#DailyBloggingChallenge (331/365)
The idea that
> people might enjoy listening to a #podcast like approach of evaluating various #books
has been brought upon me.
To keep everything in the #Fediverse with the power of #ActivityPub the goal is to publish the content onto #FunkWhale.
#DailyBloggingChallenge (332/365)
The main way that I evaluate #books specifically #AudioBooks is by taking a #VoiceRecording after each chapter, section, or idea.
I have noticed that with #NonFiction books, I can easily listen to them at twice the speed. On the other hand, #fiction books need to be listened to at normal speed.
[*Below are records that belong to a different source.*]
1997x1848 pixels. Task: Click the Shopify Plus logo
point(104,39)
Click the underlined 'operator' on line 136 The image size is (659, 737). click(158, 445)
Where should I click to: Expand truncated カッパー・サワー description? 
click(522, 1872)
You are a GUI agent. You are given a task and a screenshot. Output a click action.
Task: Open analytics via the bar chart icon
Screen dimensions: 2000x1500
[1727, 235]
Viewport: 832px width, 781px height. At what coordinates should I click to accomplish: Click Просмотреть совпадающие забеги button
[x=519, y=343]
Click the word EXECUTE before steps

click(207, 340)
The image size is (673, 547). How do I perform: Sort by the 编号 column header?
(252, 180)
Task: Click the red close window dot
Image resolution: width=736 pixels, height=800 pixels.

#DailyBloggingChallenge (362/365)
Originally wanted to use #VOSK to transcribe the #SpeechToText. Initially tried it out over #KdenLive and its 'Speech Recognition' tool.
This took quite awhile to setup, since it is not concrete what kind file format, if any, the VOSK model should have. Additionally, the recommendation of setting up a virtual #Python environment didn't work as expect and went with the global approach.
And finally scratched the whole approach, once realizing that transcribing 26 min audio clip is taking longer than 10min.
#DailyBloggingChallenge (364/365)
The 'Quick Start' section in the Readme sufficed for setting up.
The only thing that I had to change in the `./models/download-ggml-model.sh` script (1) is remove the option `--show-progress` on line 105. Seems like GNU Wget2 2.1.0 doesn't have that option.
Alternatively one can replace the option with
`--progress=bar --force-progress`
- 1: https://github.com/ggerganov/whisper.cpp/blob/master/models/download-ggml-model.sh
#DailyBloggingChallenge (365/365)
The only caveat of the #Whisper project is that it only works on 16-bit #WAV files.
There is a #FFMPEG script on how to do it via the #terminal
`ffmpeg -i input.mp3 -ar 16000 -ac 1 -c:a pcm_s16le output.wav`
#DailyBloggingChallenge (363/365)
Instead opted in to using #Whisper which also works with #KdenLive.
Although Whisper is originally written in #Python there is a #CPP project that makes transcribing very fast. It took less than 2min to transcribe the 26 min audio clip.
https://github.com/ggerganov/whisper.cpp